# How to hatch Pygmy Cory eggs in the nursery and rise the babies(picture added)



## arash53 (Aug 13, 2011)

Guys,

My Pygmy cories laying eggs every couple days ,eggs hatches and I see the babies couple times and they disappear, I am not sure they starve to dead or someone eats them.

So I want to put the eggs some where like breeder or nursery to hatch so I could feed them brine shrimps eggs, but I am not sure it is possible or not and what's the best way to do this. 

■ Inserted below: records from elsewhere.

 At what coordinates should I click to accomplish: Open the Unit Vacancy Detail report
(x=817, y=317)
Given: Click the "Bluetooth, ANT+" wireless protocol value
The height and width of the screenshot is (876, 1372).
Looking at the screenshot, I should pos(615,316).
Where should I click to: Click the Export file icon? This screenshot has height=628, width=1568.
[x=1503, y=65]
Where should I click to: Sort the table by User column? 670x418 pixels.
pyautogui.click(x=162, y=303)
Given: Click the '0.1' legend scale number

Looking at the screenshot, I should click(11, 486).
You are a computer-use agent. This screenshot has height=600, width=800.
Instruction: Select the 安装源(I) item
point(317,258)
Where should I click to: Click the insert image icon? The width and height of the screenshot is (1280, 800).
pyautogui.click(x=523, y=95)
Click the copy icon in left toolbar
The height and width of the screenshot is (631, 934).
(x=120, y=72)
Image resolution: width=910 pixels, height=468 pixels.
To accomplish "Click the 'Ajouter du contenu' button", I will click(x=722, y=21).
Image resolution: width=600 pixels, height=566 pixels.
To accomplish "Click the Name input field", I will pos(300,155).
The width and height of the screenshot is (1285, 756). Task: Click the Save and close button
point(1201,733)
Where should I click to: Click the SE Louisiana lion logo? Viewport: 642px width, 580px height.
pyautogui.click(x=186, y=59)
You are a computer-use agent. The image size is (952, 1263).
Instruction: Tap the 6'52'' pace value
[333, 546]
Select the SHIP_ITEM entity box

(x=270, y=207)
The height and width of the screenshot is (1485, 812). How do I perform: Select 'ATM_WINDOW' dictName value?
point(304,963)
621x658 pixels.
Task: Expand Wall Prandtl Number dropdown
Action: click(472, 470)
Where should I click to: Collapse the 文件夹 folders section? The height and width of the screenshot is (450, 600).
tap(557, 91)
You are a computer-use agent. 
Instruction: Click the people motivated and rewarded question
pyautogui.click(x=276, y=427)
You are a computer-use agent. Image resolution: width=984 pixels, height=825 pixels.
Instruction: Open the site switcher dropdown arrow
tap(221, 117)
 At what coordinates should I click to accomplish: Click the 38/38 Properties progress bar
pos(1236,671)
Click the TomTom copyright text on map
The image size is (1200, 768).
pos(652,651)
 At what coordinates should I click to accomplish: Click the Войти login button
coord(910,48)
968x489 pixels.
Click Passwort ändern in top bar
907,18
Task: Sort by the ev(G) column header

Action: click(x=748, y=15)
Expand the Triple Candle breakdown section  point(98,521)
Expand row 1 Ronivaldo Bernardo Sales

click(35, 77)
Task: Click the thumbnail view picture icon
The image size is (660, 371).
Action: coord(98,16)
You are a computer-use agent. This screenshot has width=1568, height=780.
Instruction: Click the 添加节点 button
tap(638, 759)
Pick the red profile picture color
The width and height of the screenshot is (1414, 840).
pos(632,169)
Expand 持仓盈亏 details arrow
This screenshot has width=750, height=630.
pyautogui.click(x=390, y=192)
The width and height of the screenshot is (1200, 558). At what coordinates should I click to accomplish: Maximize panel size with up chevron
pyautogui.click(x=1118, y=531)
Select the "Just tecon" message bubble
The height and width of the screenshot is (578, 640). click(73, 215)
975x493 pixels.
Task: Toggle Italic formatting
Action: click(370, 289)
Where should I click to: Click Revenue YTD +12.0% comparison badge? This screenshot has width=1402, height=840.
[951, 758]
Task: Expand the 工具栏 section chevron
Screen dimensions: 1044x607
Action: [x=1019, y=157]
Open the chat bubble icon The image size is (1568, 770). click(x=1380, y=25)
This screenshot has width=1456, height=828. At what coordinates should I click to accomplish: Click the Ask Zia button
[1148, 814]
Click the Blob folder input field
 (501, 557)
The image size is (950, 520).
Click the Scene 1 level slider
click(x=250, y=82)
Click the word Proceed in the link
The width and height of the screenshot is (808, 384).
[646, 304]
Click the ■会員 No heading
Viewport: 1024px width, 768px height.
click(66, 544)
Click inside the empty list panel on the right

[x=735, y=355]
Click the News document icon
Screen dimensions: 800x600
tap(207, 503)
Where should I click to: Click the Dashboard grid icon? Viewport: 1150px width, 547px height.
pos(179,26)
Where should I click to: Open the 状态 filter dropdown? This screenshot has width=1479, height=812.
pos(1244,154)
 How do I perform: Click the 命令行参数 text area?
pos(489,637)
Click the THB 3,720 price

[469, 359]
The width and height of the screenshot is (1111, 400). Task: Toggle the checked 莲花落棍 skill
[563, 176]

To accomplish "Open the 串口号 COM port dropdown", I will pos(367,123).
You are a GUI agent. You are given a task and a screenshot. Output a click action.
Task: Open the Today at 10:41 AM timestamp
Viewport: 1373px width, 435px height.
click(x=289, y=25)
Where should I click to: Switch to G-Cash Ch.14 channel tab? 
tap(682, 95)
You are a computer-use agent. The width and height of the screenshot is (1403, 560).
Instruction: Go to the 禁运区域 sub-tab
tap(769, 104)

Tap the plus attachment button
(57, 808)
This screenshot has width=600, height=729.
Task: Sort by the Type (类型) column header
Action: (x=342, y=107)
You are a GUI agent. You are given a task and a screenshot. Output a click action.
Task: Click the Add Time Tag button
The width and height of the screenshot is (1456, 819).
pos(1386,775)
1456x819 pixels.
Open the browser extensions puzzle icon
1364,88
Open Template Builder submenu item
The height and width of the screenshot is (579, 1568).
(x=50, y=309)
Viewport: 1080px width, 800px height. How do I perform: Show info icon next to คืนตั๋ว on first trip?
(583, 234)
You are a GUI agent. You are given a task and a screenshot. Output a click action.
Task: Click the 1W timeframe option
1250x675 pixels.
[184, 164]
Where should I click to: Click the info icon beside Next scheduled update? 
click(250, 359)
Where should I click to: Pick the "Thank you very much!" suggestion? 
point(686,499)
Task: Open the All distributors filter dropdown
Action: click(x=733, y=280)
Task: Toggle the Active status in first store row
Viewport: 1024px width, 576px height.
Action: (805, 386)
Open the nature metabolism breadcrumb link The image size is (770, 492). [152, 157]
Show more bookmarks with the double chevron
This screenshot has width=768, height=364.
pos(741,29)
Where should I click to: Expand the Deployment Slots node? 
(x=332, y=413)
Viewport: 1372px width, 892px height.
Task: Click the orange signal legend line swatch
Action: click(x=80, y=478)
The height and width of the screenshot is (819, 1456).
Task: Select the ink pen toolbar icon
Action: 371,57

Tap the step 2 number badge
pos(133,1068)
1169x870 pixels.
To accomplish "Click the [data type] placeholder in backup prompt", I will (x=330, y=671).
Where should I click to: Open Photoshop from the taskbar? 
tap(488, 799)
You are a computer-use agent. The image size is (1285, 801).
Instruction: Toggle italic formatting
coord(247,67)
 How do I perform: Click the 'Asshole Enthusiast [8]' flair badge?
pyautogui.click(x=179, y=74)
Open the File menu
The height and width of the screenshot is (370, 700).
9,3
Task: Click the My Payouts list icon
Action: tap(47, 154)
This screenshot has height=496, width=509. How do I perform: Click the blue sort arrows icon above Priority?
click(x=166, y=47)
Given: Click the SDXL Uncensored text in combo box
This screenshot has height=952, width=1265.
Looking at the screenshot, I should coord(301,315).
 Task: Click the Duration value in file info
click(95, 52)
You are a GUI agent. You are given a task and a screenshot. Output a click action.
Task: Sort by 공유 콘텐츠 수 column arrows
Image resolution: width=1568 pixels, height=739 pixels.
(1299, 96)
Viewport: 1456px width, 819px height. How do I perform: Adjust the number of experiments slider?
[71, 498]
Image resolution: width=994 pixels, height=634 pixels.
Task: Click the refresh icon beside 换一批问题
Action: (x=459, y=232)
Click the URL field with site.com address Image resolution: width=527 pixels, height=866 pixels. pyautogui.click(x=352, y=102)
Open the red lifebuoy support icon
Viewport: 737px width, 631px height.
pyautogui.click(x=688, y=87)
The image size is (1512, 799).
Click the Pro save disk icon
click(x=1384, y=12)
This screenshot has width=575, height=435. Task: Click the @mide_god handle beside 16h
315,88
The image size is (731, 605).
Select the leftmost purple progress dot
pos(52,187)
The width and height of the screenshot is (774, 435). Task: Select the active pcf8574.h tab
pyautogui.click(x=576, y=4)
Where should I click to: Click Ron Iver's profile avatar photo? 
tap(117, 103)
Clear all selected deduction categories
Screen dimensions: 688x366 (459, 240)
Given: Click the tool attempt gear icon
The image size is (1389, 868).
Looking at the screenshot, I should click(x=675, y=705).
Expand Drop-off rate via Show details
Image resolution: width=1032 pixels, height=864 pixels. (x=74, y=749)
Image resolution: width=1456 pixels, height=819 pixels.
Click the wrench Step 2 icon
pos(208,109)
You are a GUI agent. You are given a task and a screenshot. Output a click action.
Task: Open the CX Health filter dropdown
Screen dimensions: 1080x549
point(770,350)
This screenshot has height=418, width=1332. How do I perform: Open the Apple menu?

If anyone has experience or thoughts on this please help me out.

Cheers!
Arash


----------



## matti2uude (Apr 22, 2010)

They do best with microworms as a first food.


----------



## Claudia (Apr 21, 2010)

I dont know how small they are but if microworms are to big u can also feed them vinegar eels


----------



## arash53 (Aug 13, 2011)

The first question is where should I hatch them , in a container or breeder or ... 
My tank is only 8 gallon so I need to figure out the smallest way


----------



## matti2uude (Apr 22, 2010)

You can use a breeder device (too many different types) or a margerine container with an airstone. You can float the margerine tub or have it out of the tank but keep it warm. You can also feed them walter worms which are about half the size of microworms.


----------



## arash53 (Aug 13, 2011)

OK, I went aquarium west to but breeder box, but the smalest breeder the had was quiet big for my tank ,and also it had very big holes on the bottom which were biger than Cory eggs.

So decided to build my own breeder.

I used to clear plastic cup:




























and put one egg inside the breeder



















I hope it hatches inside the breeder


----------



## arash53 (Aug 13, 2011)

added 4 more eggs in there


----------



## Shiyuu (Apr 9, 2011)

Arash, Any updates for your pygmy cory eggs?/


----------



## arash53 (Aug 13, 2011)

I didn't update because I thought no one is interested. anyway I put about 10 eggs in the nursery the all hatched ,but really slow growing after two week they were still really small , it seems they don't like microworms. unfortunately few days ago when I was cleaning the glass I tilted out the nursery and all escaped to the tank except one


----------



## hp10BII (Apr 23, 2010)

Hopefully they'll find a way to survive in the main tank.

For future fry, try adding a small tuft of java moss to their nursery - they can feed off the micro organisms from the moss before they can take in bigger food.


----------



## gsneufeld (Jan 28, 2012)

most breeding nets are (i hear) too large spaced for pygmaeus fry. I used a shrimp net taped and pinned to the tank until they were free swimming then raised them with a juvy bn, the parents, and cherry shrimp


----------